Hyung Won Chung is a research scientist at OpenAI, specializing in large language models.
He has worked on various aspects of LLMs, including pre-training, instruction fine-tuning, reinforcement learning with human feedback, reasoning, and more.
Notable works include the scaling FLAN paper (FLAN-T5 and FLAN-PaLM), and T5X, the training framework used to train the PaLM language model.
Before OpenAI, he was at Google Brain and holds a PhD from MIT.
The goal of the lecture is to develop a unified perspective on the history of Transformers to project potential future developments in AI.
By looking at the early history of Transformers, we can learn lessons and gain insights into the future of AI.
The lecture will examine the architectures of Transformers to gain a deeper understanding of their development.
A Transformer is a sequence model that uses attention to model the interaction between sequence elements.
There are three types of Transformers: encoder-decoder, encoder-only, and decoder-only.
The encoder-decoder Transformer is the original Transformer and has a more structured architecture compared to the other two types.

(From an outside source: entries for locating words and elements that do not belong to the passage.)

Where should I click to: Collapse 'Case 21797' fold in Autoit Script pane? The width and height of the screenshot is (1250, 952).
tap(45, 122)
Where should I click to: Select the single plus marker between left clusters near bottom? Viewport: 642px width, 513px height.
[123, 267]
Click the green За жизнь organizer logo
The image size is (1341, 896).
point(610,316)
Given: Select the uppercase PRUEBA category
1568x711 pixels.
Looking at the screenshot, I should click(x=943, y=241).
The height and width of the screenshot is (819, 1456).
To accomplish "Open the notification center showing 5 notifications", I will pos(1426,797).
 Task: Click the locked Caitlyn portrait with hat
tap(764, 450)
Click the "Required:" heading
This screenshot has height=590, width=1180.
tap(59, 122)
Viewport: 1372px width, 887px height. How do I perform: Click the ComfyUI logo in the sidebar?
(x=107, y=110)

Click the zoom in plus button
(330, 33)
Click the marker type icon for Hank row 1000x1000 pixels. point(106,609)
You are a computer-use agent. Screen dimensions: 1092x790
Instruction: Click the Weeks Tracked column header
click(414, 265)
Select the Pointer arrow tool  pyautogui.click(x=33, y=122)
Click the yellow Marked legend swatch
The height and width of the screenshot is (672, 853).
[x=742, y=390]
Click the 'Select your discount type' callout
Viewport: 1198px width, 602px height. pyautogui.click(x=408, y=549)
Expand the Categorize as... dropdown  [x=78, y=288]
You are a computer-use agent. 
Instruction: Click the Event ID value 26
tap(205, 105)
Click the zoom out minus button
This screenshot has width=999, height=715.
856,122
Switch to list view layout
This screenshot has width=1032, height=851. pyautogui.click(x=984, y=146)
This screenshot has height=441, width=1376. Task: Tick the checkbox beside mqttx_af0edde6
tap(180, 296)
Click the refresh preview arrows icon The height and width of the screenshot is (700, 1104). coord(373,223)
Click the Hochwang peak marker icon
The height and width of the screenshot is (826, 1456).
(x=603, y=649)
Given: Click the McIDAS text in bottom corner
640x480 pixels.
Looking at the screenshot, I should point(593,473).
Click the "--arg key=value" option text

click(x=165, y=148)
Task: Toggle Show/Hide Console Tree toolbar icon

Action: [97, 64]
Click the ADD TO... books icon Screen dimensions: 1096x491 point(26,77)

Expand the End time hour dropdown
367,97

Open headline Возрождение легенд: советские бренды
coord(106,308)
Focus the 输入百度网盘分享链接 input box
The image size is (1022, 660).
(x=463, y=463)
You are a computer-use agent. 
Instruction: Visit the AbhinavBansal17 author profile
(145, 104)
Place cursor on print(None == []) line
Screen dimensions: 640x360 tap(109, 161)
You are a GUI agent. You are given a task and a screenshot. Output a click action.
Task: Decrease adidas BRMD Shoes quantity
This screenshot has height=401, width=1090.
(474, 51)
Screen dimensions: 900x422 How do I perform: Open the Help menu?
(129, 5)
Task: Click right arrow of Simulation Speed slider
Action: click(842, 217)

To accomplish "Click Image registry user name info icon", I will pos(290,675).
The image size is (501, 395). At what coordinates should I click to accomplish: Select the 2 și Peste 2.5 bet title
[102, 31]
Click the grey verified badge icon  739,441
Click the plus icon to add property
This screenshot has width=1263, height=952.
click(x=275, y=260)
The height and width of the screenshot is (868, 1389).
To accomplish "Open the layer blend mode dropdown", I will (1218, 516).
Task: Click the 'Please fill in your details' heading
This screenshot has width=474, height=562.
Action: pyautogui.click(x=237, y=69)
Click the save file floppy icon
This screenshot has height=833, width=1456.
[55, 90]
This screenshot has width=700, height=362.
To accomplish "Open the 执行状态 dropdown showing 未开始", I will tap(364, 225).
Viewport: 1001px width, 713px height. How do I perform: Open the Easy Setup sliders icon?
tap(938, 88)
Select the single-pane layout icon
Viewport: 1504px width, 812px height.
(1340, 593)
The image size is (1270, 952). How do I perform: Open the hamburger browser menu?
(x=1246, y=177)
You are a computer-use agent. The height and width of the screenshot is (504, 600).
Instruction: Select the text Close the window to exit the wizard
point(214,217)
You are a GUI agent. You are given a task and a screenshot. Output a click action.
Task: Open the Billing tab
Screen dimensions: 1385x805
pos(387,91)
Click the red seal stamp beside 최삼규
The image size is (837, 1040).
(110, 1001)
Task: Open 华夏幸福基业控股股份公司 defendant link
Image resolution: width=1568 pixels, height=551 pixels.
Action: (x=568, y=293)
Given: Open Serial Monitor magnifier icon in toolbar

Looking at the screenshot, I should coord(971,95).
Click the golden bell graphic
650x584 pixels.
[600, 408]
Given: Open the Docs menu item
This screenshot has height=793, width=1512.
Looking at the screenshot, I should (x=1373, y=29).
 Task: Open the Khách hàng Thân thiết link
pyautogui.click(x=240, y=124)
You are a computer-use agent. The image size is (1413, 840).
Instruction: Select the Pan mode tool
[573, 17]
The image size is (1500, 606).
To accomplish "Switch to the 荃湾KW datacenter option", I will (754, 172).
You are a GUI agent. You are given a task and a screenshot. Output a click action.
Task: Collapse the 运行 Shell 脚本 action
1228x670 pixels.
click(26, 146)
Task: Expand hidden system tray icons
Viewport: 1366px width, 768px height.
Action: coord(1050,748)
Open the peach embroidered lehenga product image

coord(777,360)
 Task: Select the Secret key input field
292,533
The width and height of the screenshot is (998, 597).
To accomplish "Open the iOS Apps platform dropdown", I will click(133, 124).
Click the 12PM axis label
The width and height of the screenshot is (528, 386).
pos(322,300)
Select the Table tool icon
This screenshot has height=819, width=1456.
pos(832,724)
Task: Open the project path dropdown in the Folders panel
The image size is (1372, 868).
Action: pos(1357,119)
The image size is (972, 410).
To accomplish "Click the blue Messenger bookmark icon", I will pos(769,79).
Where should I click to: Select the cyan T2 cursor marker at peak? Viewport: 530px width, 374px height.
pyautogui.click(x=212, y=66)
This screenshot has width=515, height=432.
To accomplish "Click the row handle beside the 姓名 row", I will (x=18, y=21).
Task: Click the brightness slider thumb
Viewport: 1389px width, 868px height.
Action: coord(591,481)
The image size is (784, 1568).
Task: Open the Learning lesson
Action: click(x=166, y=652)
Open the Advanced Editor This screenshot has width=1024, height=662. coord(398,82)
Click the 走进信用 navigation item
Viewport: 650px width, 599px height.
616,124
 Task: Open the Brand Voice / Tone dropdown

The encoder-only Transformer produces a single vector representation of the input sequence, regardless of its length.
The decoder-only Transformer is used in language models like GPT-3 and can generate sequences.
The attention mechanism in the Transformer allows the decoder to attend to some of the encoder's sequence representations.
The key design features of the decoder-only architecture are that self-attention serves both roles and the parameters are shared between input and target sequences.
The encoder-decoder and decoder-only architectures differ in their attention mechanisms, parameter sharing, and target-to-input attention patterns.
The encoder-decoder architecture has separate cross-attention and self-attention mechanisms, separate encoder and decoder parameters, and target-to-input attention, while the decoder-only architecture shares both attention mechanisms, parameters, and attends to the same layer representation of the encoder.
The additional structures in the encoder-decoder architecture, such as separate input and target parameters, cross-attention, and target-to-input attention, are useful when the input and target sequences are sufficiently different or long.
However, these assumptions may not hold for larger language models, longer target sequences, or multi-turn chat applications.
Bidirectional input attention may not be necessary at scale and presents engineering challenges for modern multi-turn chat applications, while unidirectional fine-tuning is more efficient and allows for caching of previous encodings.
The shift from bidirectional to unidirectional fine-tuning is driven by the exponential decrease in compute costs and the associated scaling efforts.
Analyzing historical artifacts and current events can provide insights into the assumptions and limitations of AI research, enabling the development of more general and scalable solutions.